Therefore, the destructive interference energy is generated by the
wave cancellation event between the two rearward-traveling reflected
waves just as described on the Melles-Griot web page and agreed
to by experts over on sci.physics.electromag.

How about you reply to my latest posting on sci.physics.electromag
so we can obtain opinions from some real experts? I predict our
differences would be settled in a matter of days on that newsgroup.
--
73, Cecil, W5DXP

W5DXP wrote:
So what do you think generates the destructive interference energy?
What is the origin of the destructive interference energy that feeds
the constructive interference event? Exactly what wave components are
involved in the generation of the destructive interference energy?

Not parsing 'generating destructive interference energy'. I know the
words individually, but I don't know what they're supposed to mean in
such a concatination. Not familiar with the expression. Sorry.

In other words, how does the reflected power Poynting vector get
turned around at the Z0-match impedance discontinuity?

In still other words, until you can answer that you're arguing an
unsupportable theory.

ac6xg

Richard Harrison wrote:
A virtual short appears in a line with 100% reflection. The virtual
short appears where the sum of incident and reflected waves produces a
concurrence of zero volts and maximum current, just as in a true short.

A physical short causes the voltage to go to zero. If a virtual
short causes the voltage to go to zero, what causes the virtual
short?

The virtual short cannot cause itself so ...

Either the virtual short causes the voltage to go to zero in
which case: What causes the virtual short?

Or the voltage going to zero causes the virtual short in which
case: What caused the voltage to go to zero?
--
73, Cecil, W5DXP

Jim Kelley wrote:


W5DXP wrote:

So what do you think generates the destructive interference energy?
What is the origin of the destructive interference energy that feeds
the constructive interference event? Exactly what wave components are
involved in the generation of the destructive interference energy?

Not parsing 'generating destructive interference energy'. I know the
words individually, but I don't know what they're supposed to mean in
such a concatination. Not familiar with the expression. Sorry.

:-) Non-response #127. Why am I not surprised?

In other words, how does the reflected power Poynting vector get
turned around at the Z0-match impedance discontinuity?
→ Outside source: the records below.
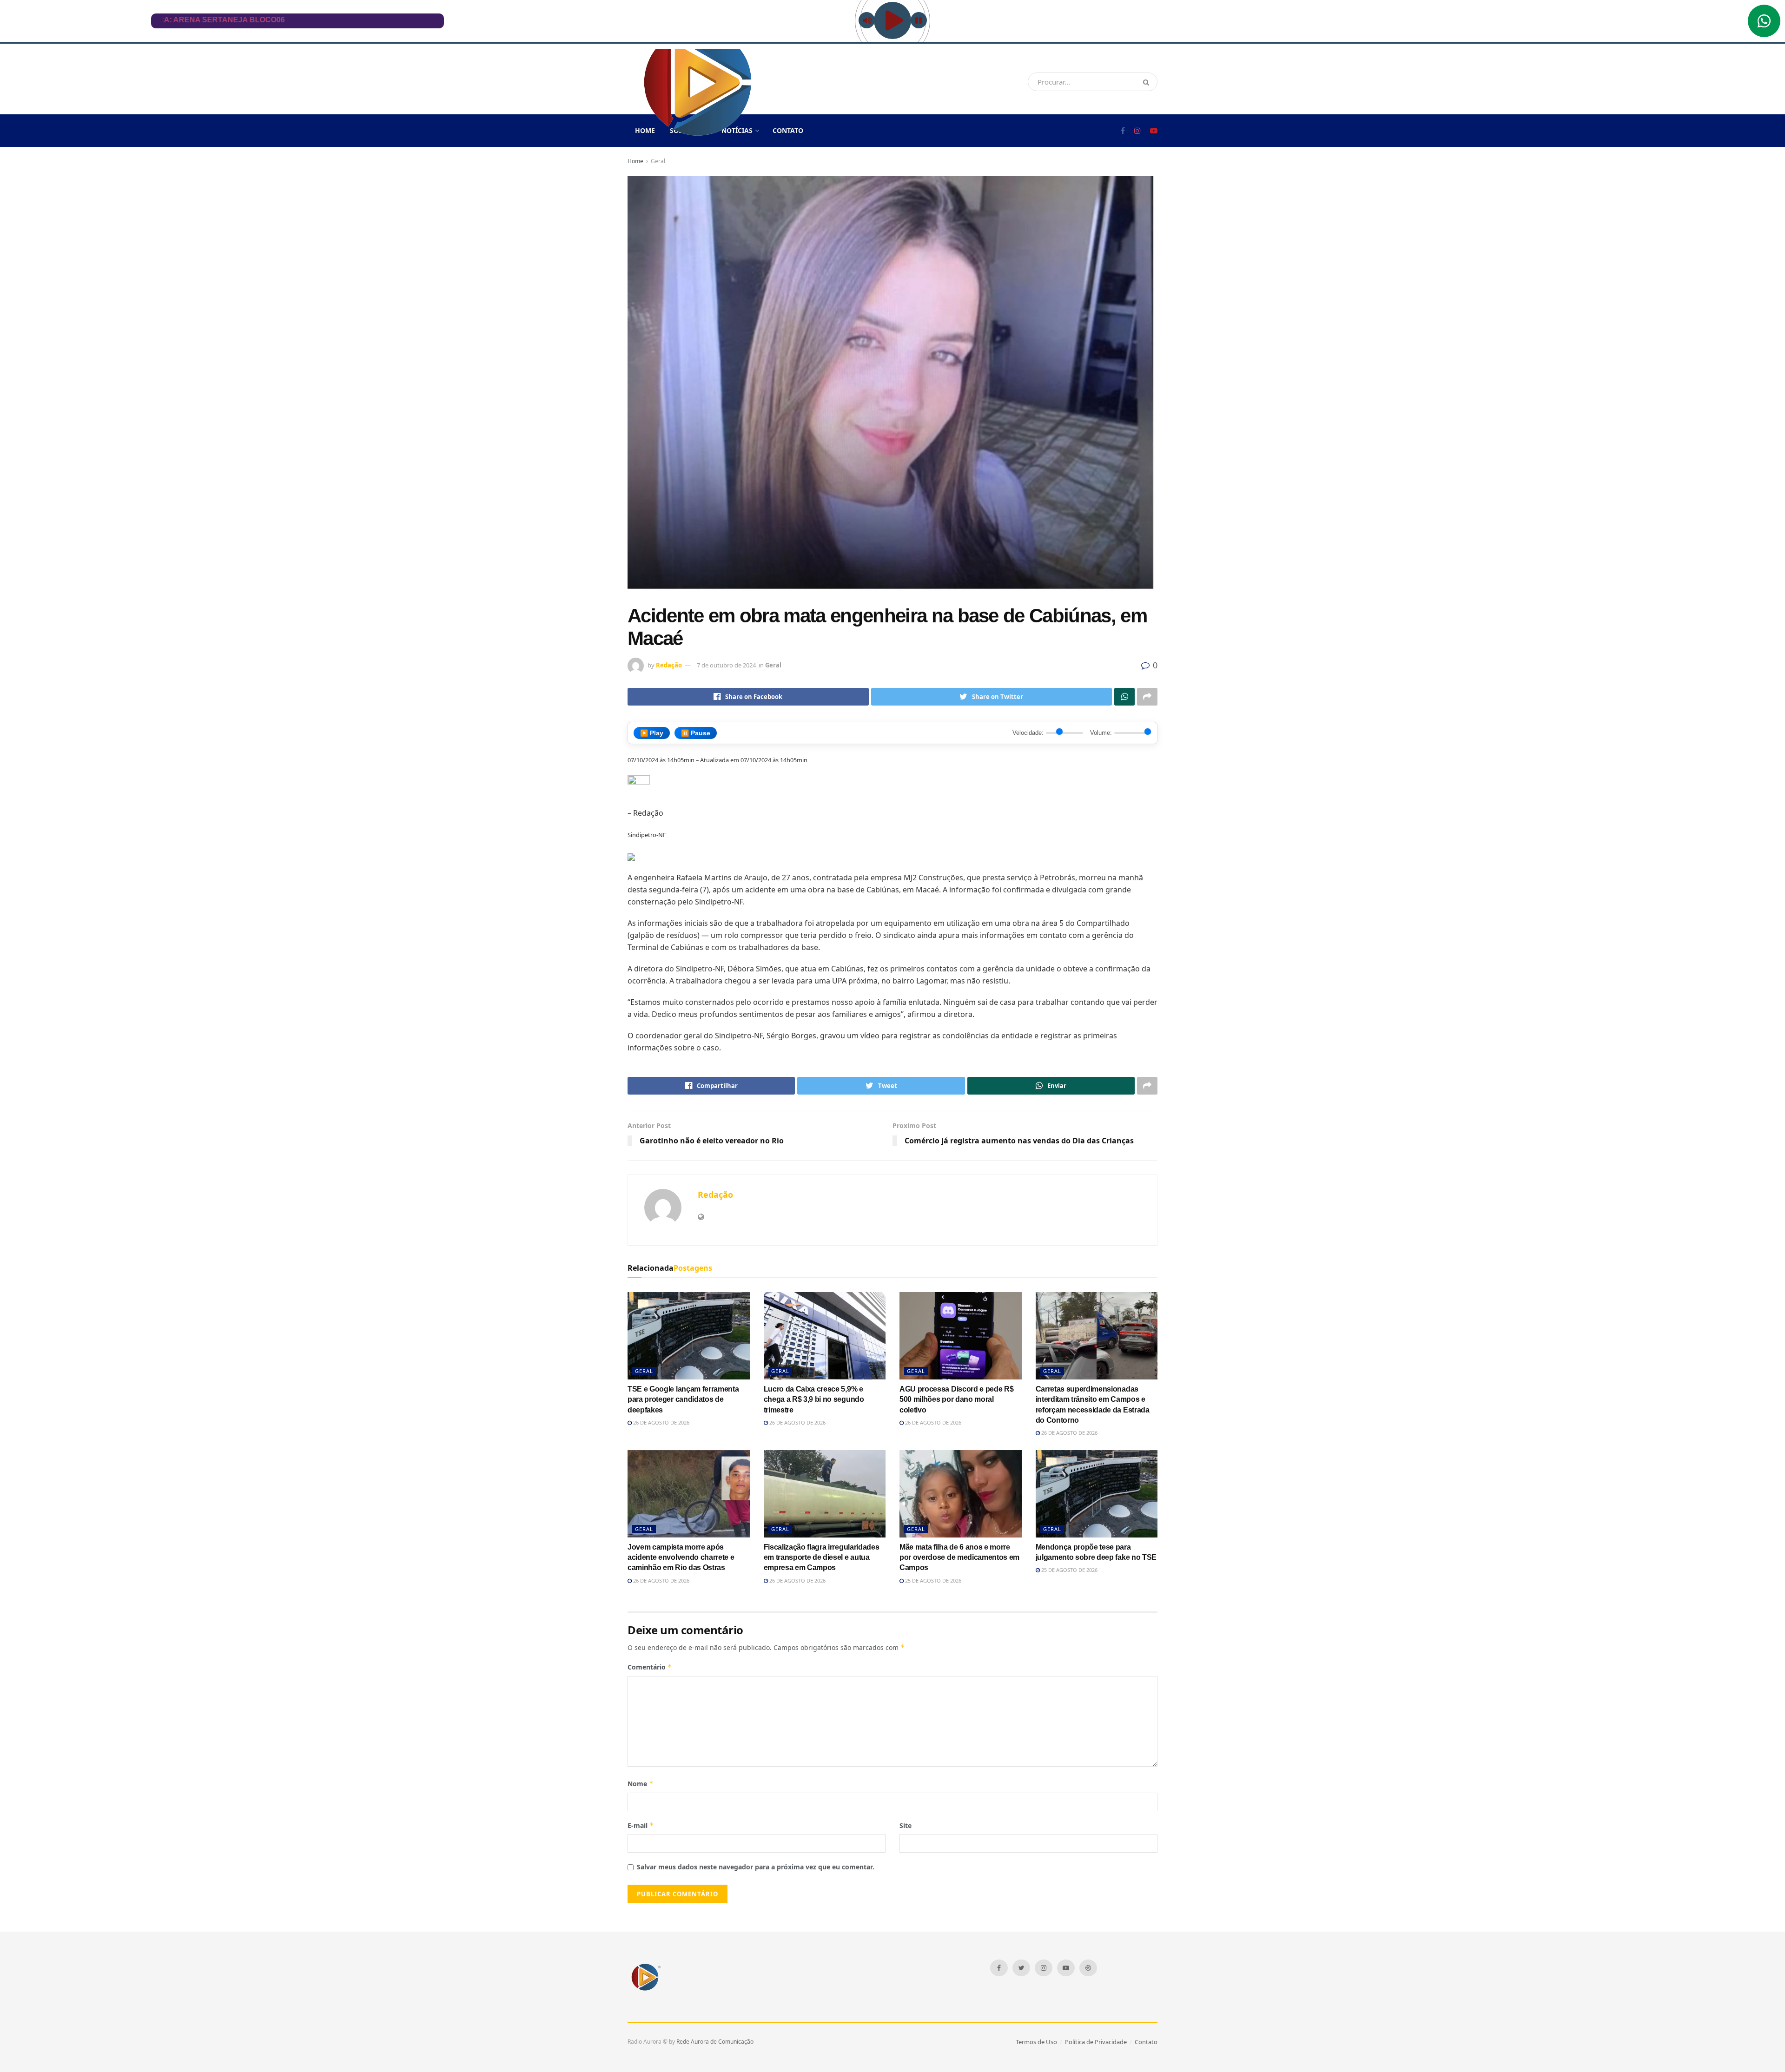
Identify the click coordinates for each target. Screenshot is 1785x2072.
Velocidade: (1028, 732)
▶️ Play (651, 733)
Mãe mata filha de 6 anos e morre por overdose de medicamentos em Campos (959, 1557)
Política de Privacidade (1096, 2042)
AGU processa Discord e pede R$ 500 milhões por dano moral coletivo (956, 1399)
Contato (788, 130)
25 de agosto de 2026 (932, 1580)
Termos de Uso (1036, 2042)
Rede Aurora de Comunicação (715, 2042)
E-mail (641, 1825)
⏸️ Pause (695, 733)
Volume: (1101, 732)
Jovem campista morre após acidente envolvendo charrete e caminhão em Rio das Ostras (681, 1557)
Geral (658, 161)
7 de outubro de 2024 (726, 665)
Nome (641, 1783)
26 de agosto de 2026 (660, 1422)
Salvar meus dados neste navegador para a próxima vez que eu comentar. (755, 1866)
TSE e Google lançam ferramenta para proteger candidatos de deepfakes (683, 1399)
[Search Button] (1147, 82)
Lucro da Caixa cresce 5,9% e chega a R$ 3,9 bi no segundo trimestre (814, 1399)
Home (635, 161)
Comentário (650, 1667)
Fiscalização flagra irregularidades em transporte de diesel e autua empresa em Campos (821, 1557)
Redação (669, 665)
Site (905, 1825)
In still other words, until you can answer that you're arguing an
unsupportable theory.

:-) Non-response #128. Why am I not surprised?
--
73, Cecil, W5DXP

Cecil, W5DXP wrote:
"What caused the voltage to go to zero?"

Equal and opposite voltages. Reaction to connecting wires together
generates an opposite voltage which adds to zero with the incident
voltage. Current doubles at the short.

1/4-wave back from the short, a virtual open circuit appears. Cecil
claims this open circuit does not impede current.

1/4-wave short-circuit stubs are used as metallic insulators. They have
the characteristics of resonant circuits constructed of a
parallel-connected capacitor and coil, a very high impedance at
resonance.

From King, Mimno, and Wing, "Transmission Lines, Antennas, and Wave
Guides" page 29:

"A short-circuited line, one-quarter wavelength long at the desired
output frequency may be connected across the output terminals of a
transmitter or across the antenna feeder at any point without placing
much load on the transmitter at this fundamental or desired output
frequency, since at this frequency such a section has an impedance
ideally infinite, actually about 400,000 ohms."

Since I = E/Z, how much current do you think will flow into 400,000
ohms?

King, Mimno, and Wing`s impedance might scale down to only 33,333 ohms
on a 50-ohm line, still high, as they may have been considering a
600-ohm line.

All my radar texts say resonant transmission line sections have the same
characteristics as resonant lumped circuits and I trust them because the
radar circuits using tuned transmission lines to route the signal, work.

Best regards, Richard Harrison, KB5WZI